Arrange the lines as a JSON list of strings with one string per line and no blank lines. Begin at the first of the rows below and stop after the line that contains "tap(642, 11)".

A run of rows
•••

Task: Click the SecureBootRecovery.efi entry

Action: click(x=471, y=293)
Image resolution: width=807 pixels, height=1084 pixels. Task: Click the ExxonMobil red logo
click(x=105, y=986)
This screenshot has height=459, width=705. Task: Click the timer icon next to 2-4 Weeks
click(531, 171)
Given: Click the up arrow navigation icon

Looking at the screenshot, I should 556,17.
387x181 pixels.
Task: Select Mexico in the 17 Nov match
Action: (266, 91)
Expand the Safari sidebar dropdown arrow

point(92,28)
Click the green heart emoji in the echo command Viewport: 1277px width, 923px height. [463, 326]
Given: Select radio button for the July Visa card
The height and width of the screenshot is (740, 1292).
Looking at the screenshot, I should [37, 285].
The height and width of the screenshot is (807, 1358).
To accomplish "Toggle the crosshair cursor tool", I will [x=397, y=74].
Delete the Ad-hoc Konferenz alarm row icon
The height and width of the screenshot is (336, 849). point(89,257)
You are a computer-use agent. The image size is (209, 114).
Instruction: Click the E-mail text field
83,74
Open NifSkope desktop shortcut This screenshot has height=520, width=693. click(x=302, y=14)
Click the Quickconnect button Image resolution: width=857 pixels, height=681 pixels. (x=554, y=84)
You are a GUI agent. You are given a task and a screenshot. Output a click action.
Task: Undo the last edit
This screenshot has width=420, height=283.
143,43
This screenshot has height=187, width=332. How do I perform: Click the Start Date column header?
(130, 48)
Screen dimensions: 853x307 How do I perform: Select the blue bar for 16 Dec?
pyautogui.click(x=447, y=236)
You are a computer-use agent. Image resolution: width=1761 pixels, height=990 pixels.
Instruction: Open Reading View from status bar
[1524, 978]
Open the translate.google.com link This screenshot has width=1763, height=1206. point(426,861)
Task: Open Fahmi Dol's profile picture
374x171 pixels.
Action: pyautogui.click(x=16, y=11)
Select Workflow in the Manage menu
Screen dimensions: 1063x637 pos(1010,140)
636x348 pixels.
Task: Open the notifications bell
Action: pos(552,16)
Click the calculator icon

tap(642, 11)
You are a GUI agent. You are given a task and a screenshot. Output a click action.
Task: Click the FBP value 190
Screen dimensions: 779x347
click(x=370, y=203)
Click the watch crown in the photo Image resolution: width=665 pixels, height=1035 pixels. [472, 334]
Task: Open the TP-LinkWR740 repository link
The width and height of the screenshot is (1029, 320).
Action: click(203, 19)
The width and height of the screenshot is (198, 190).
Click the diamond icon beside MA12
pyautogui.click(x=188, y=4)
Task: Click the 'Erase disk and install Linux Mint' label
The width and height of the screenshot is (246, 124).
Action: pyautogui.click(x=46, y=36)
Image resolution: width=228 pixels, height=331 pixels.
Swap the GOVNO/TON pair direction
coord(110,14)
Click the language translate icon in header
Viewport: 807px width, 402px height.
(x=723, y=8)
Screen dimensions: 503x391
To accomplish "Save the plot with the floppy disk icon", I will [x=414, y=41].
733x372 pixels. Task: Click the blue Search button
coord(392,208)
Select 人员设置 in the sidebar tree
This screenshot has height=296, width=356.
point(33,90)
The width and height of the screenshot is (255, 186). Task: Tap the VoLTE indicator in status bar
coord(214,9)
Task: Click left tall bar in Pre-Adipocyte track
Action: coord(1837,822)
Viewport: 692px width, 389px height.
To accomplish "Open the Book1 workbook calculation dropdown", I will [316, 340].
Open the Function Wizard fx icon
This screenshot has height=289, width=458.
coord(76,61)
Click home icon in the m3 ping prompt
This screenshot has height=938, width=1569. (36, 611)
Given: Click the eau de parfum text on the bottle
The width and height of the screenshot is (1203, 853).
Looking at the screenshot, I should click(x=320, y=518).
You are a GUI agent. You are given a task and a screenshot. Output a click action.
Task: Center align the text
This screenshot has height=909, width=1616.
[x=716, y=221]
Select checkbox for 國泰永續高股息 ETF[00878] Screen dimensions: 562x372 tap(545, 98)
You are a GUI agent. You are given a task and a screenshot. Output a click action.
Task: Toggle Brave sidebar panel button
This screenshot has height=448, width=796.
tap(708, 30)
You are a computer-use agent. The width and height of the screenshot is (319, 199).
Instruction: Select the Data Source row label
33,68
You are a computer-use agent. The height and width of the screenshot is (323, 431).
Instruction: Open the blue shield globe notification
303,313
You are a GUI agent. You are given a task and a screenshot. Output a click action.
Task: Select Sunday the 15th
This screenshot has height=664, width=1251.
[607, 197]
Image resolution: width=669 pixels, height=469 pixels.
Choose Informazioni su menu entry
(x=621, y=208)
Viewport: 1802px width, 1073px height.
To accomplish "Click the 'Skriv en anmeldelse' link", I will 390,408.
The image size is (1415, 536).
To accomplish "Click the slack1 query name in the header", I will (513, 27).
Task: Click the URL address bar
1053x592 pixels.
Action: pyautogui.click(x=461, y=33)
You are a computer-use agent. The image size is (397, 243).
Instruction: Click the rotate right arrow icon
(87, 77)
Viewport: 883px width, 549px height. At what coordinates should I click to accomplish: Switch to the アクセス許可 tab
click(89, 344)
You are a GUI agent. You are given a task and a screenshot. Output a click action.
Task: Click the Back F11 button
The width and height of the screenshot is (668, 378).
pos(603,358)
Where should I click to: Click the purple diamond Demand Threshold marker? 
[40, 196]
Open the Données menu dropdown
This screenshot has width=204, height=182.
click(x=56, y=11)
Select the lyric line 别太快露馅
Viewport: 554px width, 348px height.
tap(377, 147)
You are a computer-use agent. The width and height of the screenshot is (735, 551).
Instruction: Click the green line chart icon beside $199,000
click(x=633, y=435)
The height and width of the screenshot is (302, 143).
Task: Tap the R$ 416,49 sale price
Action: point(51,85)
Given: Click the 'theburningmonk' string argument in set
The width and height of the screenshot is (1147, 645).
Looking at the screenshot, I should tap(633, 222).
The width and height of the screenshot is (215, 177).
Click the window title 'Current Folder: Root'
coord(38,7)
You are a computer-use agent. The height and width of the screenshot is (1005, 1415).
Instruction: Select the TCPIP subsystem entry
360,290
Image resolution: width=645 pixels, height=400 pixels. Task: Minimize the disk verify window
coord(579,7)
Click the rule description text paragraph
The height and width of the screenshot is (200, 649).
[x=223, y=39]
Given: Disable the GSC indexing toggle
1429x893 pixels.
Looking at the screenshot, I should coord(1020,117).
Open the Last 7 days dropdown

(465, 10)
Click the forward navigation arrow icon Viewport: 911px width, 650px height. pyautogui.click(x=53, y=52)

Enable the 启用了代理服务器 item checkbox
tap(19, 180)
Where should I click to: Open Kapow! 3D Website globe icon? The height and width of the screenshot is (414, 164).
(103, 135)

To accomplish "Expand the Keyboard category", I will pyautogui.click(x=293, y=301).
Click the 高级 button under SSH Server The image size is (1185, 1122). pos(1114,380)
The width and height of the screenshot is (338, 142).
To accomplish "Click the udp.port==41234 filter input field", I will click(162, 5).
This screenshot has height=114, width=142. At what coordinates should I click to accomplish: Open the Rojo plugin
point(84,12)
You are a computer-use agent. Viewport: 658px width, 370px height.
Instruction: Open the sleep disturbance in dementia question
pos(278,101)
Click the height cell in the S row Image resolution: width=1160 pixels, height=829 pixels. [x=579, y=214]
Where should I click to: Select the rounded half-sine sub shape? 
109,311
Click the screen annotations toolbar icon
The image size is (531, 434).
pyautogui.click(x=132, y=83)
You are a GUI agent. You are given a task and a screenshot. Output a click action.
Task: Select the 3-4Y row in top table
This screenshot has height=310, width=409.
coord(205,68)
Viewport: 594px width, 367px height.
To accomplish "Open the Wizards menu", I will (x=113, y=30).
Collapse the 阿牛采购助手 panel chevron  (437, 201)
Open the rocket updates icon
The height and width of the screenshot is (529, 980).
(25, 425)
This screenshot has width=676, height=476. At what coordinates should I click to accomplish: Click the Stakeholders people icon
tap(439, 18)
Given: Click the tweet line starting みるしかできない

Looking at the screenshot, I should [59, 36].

•••

Task response
[
  "Task: Click the SecureBootRecovery.efi entry",
  "Action: click(x=471, y=293)",
  "Image resolution: width=807 pixels, height=1084 pixels. Task: Click the ExxonMobil red logo",
  "click(x=105, y=986)",
  "This screenshot has height=459, width=705. Task: Click the timer icon next to 2-4 Weeks",
  "click(531, 171)",
  "Given: Click the up arrow navigation icon",
  "Looking at the screenshot, I should 556,17.",
  "387x181 pixels.",
  "Task: Select Mexico in the 17 Nov match",
  "Action: (266, 91)",
  "Expand the Safari sidebar dropdown arrow",
  "point(92,28)",
  "Click the green heart emoji in the echo command Viewport: 1277px width, 923px height. [463, 326]",
  "Given: Select radio button for the July Visa card",
  "The height and width of the screenshot is (740, 1292).",
  "Looking at the screenshot, I should [37, 285].",
  "The height and width of the screenshot is (807, 1358).",
  "To accomplish \"Toggle the crosshair cursor tool\", I will [x=397, y=74].",
  "Delete the Ad-hoc Konferenz alarm row icon",
  "The height and width of the screenshot is (336, 849). point(89,257)",
  "You are a computer-use agent. The image size is (209, 114).",
  "Instruction: Click the E-mail text field",
  "83,74",
  "Open NifSkope desktop shortcut This screenshot has height=520, width=693. click(x=302, y=14)",
  "Click the Quickconnect button Image resolution: width=857 pixels, height=681 pixels. (x=554, y=84)",
  "You are a GUI agent. You are given a task and a screenshot. Output a click action.",
  "Task: Undo the last edit",
  "This screenshot has width=420, height=283.",
  "143,43",
  "This screenshot has height=187, width=332. How do I perform: Click the Start Date column header?",
  "(130, 48)",
  "Screen dimensions: 853x307 How do I perform: Select the blue bar for 16 Dec?",
  "pyautogui.click(x=447, y=236)",
  "You are a computer-use agent. Image resolution: width=1761 pixels, height=990 pixels.",
  "Instruction: Open Reading View from status bar",
  "[1524, 978]",
  "Open the translate.google.com link This screenshot has width=1763, height=1206. point(426,861)",
  "Task: Open Fahmi Dol's profile picture",
  "374x171 pixels.",
  "Action: pyautogui.click(x=16, y=11)",
  "Select Workflow in the Manage menu",
  "Screen dimensions: 1063x637 pos(1010,140)",
  "636x348 pixels.",
  "Task: Open the notifications bell",
  "Action: pos(552,16)",
  "Click the calculator icon",
  "tap(642, 11)"
]